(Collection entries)
== Segment start ==

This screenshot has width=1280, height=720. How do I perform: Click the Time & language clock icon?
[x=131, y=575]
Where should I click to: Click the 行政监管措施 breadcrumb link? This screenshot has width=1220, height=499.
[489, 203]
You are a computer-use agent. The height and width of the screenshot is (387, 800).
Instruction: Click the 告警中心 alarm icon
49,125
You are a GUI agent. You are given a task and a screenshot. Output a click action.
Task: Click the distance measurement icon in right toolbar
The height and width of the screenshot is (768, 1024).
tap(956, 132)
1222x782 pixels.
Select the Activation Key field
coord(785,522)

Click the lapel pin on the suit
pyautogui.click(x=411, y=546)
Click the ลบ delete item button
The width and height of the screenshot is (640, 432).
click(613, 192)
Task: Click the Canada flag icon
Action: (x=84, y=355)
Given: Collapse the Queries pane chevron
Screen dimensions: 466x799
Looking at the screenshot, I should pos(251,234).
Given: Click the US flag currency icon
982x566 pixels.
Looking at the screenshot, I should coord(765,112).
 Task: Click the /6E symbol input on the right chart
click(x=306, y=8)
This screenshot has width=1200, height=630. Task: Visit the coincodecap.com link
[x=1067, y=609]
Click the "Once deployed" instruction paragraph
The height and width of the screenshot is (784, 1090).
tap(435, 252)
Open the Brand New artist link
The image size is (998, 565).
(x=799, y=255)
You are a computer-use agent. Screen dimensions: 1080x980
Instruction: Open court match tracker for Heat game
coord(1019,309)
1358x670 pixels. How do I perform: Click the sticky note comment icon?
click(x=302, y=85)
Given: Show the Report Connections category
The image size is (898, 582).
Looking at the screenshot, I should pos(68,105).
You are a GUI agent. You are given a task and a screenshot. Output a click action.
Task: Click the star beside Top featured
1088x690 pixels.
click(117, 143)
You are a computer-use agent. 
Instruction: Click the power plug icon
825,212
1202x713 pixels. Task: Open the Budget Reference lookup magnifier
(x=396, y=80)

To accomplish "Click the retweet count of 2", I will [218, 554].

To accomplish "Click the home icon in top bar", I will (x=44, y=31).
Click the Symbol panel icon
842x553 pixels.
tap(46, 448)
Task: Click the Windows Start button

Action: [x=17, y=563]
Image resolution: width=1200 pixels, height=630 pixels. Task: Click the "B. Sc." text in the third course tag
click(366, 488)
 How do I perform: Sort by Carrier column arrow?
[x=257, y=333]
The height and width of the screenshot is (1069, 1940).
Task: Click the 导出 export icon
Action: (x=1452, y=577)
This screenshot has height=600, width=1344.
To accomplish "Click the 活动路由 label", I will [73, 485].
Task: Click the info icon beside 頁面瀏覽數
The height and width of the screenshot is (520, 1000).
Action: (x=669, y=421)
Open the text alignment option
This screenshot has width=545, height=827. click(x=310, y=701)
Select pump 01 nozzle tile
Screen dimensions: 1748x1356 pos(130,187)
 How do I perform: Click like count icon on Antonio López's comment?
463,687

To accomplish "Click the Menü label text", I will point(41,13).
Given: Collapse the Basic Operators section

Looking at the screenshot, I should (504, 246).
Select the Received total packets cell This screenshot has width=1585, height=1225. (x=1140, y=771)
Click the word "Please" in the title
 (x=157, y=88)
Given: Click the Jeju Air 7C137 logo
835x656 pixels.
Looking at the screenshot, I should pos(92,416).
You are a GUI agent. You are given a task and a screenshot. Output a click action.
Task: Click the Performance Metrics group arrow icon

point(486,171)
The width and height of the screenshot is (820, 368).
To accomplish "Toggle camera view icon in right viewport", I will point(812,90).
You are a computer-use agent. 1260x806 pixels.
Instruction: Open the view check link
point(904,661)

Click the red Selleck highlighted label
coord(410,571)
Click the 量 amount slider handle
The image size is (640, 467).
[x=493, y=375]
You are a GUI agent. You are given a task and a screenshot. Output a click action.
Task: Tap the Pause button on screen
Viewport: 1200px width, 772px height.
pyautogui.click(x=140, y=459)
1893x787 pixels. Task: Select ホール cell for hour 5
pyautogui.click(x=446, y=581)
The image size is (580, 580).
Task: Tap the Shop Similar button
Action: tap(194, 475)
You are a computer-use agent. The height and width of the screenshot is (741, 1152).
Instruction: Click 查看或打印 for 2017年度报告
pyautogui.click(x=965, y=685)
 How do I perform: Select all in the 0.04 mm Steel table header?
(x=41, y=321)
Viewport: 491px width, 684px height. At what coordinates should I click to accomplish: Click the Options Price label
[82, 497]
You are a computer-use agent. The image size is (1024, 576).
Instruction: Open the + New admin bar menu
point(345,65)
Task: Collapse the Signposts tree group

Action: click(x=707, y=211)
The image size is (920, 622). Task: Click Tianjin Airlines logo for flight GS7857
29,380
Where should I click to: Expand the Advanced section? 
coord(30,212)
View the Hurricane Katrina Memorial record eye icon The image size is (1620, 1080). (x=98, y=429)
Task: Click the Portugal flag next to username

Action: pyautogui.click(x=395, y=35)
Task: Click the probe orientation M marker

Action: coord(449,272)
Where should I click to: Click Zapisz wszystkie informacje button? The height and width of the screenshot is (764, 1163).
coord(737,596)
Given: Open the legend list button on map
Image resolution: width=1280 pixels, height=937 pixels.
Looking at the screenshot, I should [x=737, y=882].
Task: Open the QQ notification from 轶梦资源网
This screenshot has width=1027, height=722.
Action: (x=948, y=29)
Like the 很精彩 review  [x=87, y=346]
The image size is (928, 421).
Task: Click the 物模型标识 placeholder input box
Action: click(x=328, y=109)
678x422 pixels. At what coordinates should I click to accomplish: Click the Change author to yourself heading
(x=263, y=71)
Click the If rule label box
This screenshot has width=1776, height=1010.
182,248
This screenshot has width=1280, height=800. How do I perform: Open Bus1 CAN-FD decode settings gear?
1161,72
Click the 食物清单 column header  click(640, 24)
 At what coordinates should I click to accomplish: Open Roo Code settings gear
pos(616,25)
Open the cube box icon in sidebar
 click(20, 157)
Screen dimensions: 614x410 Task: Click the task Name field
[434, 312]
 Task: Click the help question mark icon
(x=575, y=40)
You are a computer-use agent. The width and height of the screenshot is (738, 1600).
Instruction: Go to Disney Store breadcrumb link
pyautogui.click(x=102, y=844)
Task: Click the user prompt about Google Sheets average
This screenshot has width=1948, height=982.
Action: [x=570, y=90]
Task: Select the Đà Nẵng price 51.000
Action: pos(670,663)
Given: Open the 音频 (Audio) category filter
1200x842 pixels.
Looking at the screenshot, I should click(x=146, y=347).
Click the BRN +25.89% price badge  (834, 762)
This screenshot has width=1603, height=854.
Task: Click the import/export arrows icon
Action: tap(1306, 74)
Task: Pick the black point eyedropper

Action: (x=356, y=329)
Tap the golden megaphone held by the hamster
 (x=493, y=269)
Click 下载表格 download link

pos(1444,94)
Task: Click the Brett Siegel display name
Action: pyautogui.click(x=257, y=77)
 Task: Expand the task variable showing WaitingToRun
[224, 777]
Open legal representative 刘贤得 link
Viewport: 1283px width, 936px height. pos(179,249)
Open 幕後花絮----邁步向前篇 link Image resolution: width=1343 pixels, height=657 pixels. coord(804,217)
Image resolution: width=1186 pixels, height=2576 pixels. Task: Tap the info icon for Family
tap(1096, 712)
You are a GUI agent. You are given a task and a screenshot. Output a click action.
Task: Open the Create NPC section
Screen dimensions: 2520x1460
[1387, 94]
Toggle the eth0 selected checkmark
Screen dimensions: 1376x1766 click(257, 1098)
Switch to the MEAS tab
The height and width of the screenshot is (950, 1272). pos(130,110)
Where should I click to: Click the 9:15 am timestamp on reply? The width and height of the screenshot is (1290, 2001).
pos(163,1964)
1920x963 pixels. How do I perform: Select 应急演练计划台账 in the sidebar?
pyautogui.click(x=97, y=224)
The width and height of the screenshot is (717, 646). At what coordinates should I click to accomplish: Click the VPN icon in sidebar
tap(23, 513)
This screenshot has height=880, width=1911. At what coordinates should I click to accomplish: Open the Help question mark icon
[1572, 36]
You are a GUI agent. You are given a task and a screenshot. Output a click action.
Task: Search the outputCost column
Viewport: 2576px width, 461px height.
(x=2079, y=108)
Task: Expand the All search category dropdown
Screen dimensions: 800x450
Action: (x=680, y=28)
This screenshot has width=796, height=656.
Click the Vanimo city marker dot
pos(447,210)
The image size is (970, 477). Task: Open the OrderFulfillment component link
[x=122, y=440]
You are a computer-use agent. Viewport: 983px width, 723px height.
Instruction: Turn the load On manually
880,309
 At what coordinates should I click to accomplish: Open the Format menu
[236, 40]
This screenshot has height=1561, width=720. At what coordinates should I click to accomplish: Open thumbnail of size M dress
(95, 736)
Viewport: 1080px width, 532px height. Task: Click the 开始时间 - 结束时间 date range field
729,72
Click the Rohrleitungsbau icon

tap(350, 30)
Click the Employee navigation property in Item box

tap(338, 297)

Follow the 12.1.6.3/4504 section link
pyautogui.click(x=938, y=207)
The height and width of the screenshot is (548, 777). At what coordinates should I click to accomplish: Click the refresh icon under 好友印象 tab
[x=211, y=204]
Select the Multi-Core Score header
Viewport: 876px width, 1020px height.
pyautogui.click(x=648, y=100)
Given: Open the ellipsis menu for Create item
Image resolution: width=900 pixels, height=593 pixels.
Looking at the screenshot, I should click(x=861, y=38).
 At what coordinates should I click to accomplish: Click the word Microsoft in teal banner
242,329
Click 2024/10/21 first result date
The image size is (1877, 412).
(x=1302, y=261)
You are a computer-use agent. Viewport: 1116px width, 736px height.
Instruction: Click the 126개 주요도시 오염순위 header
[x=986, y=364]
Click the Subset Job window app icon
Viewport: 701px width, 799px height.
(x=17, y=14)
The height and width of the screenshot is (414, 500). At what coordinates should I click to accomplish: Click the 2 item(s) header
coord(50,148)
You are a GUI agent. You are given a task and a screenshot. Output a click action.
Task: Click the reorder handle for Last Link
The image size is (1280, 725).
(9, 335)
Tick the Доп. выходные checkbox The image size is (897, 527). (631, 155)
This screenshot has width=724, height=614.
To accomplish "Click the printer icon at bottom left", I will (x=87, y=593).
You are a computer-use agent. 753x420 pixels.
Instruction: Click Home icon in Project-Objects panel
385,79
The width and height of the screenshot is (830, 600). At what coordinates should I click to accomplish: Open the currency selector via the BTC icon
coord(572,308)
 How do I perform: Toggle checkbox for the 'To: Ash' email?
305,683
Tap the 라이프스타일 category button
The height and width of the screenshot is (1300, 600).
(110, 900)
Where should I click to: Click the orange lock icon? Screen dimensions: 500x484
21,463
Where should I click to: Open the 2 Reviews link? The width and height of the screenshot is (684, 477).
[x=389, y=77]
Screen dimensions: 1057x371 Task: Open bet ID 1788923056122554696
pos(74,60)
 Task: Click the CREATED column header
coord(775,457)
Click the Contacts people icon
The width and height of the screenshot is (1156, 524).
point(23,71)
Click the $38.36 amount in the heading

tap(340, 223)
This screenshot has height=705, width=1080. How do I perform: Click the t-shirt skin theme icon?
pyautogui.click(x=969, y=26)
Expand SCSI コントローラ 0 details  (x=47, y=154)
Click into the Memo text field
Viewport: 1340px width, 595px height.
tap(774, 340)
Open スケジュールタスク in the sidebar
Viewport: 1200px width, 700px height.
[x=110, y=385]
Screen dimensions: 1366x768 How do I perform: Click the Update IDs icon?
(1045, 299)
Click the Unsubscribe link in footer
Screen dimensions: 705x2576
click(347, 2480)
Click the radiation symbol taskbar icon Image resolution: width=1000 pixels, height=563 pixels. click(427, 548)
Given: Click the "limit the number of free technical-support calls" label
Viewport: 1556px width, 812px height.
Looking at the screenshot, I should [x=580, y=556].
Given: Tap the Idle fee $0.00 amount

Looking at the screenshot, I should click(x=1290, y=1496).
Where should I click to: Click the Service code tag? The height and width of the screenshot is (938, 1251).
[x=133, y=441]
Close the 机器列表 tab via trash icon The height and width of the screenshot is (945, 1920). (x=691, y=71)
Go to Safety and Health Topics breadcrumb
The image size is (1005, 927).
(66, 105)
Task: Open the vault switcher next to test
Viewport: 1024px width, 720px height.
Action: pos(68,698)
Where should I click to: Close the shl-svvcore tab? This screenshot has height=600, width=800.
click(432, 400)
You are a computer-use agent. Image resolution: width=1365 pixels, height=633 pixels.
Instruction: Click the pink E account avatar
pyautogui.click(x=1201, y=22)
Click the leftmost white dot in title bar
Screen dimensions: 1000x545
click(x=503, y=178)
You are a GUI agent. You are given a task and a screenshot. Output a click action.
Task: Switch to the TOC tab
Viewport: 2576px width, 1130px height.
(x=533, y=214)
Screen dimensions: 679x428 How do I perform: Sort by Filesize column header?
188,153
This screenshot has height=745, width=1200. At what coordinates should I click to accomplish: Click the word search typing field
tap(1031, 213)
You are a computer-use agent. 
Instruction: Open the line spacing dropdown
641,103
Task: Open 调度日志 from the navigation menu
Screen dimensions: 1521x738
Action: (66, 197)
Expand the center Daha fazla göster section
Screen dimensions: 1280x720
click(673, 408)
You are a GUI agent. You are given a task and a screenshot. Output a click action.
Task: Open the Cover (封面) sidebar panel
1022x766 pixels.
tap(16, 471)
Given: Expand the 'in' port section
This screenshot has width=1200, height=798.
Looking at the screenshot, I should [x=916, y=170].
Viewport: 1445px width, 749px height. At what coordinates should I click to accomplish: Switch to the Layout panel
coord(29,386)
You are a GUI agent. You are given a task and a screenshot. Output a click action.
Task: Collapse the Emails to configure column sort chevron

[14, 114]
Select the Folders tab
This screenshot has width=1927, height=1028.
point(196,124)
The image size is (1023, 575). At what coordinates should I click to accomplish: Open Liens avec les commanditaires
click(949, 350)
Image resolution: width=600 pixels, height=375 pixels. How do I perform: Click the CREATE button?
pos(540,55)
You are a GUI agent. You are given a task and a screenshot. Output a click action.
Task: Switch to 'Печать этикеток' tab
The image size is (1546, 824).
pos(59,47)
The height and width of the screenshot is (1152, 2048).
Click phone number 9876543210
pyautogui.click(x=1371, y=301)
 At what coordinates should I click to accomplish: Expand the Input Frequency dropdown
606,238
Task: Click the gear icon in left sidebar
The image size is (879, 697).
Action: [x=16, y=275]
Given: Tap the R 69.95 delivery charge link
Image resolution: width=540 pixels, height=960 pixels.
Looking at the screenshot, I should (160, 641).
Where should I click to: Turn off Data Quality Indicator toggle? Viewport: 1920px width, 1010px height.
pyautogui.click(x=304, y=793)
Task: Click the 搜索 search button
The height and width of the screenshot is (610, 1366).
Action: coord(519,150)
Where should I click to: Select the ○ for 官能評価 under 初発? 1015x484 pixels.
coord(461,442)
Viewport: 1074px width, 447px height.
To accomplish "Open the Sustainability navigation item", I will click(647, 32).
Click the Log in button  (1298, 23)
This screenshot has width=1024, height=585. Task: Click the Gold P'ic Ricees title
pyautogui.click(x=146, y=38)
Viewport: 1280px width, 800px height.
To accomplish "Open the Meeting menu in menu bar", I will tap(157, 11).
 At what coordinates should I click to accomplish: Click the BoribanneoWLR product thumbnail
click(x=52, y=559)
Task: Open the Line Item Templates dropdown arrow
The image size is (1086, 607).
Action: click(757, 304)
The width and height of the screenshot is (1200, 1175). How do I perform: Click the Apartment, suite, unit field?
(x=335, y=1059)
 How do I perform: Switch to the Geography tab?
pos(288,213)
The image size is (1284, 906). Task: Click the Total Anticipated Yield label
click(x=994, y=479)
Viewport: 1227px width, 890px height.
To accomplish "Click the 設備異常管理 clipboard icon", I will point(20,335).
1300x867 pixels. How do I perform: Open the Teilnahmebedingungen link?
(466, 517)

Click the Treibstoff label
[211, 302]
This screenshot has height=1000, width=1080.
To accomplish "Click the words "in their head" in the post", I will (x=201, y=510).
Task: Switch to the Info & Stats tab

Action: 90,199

== Segment end ==

Exercise goal: Above are the lines; repeat exactly the ones from the line containing "The image size is (1546, 824)." down to the line containing "Task: Click the gear icon in left sidebar", both inclusive.

Written answer:
The image size is (1546, 824).
pos(59,47)
The height and width of the screenshot is (1152, 2048).
Click phone number 9876543210
pyautogui.click(x=1371, y=301)
 At what coordinates should I click to accomplish: Expand the Input Frequency dropdown
606,238
Task: Click the gear icon in left sidebar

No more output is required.